反カルト法めぐり紀藤弁護士が橋下徹氏に反論「40年前の議論を蒸し返して…」

 旧統一教会の問題に長年取り組んでいる紀藤正樹弁護士が8月8日放送の「ミヤネ屋」(読売テレビ)に出演し、元大阪府知事で弁護士の橋下徹氏と議論を繰り広げた。

 番組で「反カルト法のような法律を導入すべき」と主張した紀藤弁護士。フランスでは“カルト認定”に、「精神的不安定化」「法外な金銭要求(献金など)」「重大な訴訟問題」など、10個の基準が設けられていることを紹介。そのうえで、フランスでは被調査団体に指定されると、調査機関の監視下に置かれると解説した。そのうえで「ルールは公開しておいたほうが、被調査団体においても争う手段があるという意味で、曖昧にするよりむしろ公開したほうがいい」とカルト認定の中立性について語った。
 
 これに橋下氏は、「僕も今、ガイドラインを作ろうとしてるんですが」と前置きして、「そこは内心には立ち入りません」と語った。司会の宮根誠司が「内心というのは信教の自由だったり…」と補足すると、橋下氏は「内心というのは教義内容だったり。どういうことを信仰しているんだとか」と解説したうえで、献金額や霊感商法といった外形的な行為を見て「反カルトとは言わずに、トラブル団体。ものすごく社会的にトラブルを起こしている団体ということで今、ガイドラインを作ろうとしてますから、宗教に限りません」と説明し、紀藤弁護士が語った「反カルト」の概念について、「宗教に絞っているような規制」との見解を示した。
 
 そして橋下氏は旧統一教会の問題は「絶対に対処するなり処罰しなければいけない」としながらも、「教義内容とか内心まで踏み込むのは危険だと思います」と主張した。

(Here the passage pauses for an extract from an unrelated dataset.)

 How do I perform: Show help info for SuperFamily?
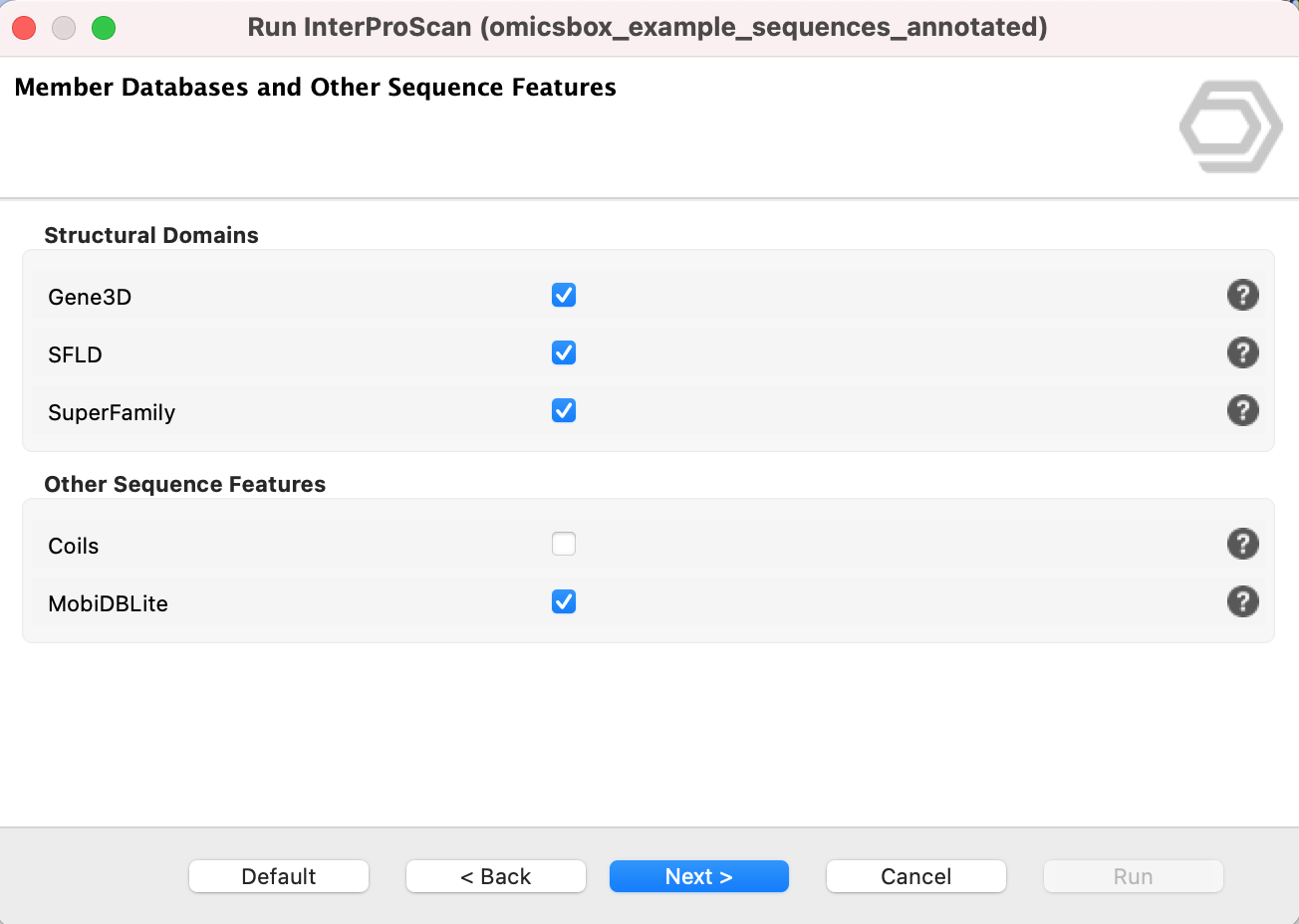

 そこで宮根が「橋下さんの『教義には踏み込まない』、この意見どうでしょう?」と話を振ると、紀藤弁護士はこう回答した。

「橋下さんの議論はですね、1970年代から80年代に欧米で議論された議論をそのまま今言われているんですね。私から言わせると、40年以上も前の議論を蒸し返しているんですけども、70年代から80年代の議論を経て、90年代にカルトの規制を欧州だけじゃなくてアメリカでもずっと考えてきている。その成果、何が成果かと言うと、内心には立ち入らないんですよ。信教の自由に立ち入らない」

 欧米ではそれが常識になっているとして、紀藤弁護士はカルト規制法について、「さっき(橋下氏が)宗教団体って言われましたけど、宗教団体に限りません。つまり団体規制なので宗教団体だろうが、政治団体だろうが、経済団体であろうが、この指標にあてはまるものはカルト認定。つまりセクトって言ってますけど」と反論し、「セクト規制法って言ったほうがわかりやすいかもしれませんけども、宗教団体に限ってない」「具体的な行為に基づいてセクト認定をする」と、すでに諸外国ではカルトおよびセクトを規制するルールがあるが、日本にはそうしたルールがないと持論を述べた。

 番組で互いの主張をぶつけ合った紀藤弁護士と橋下氏。旧統一教会が起こしていたような献金トラブルや霊感商法の被害が日本国内で出ないように、今後も前向きな議論を続けてほしい。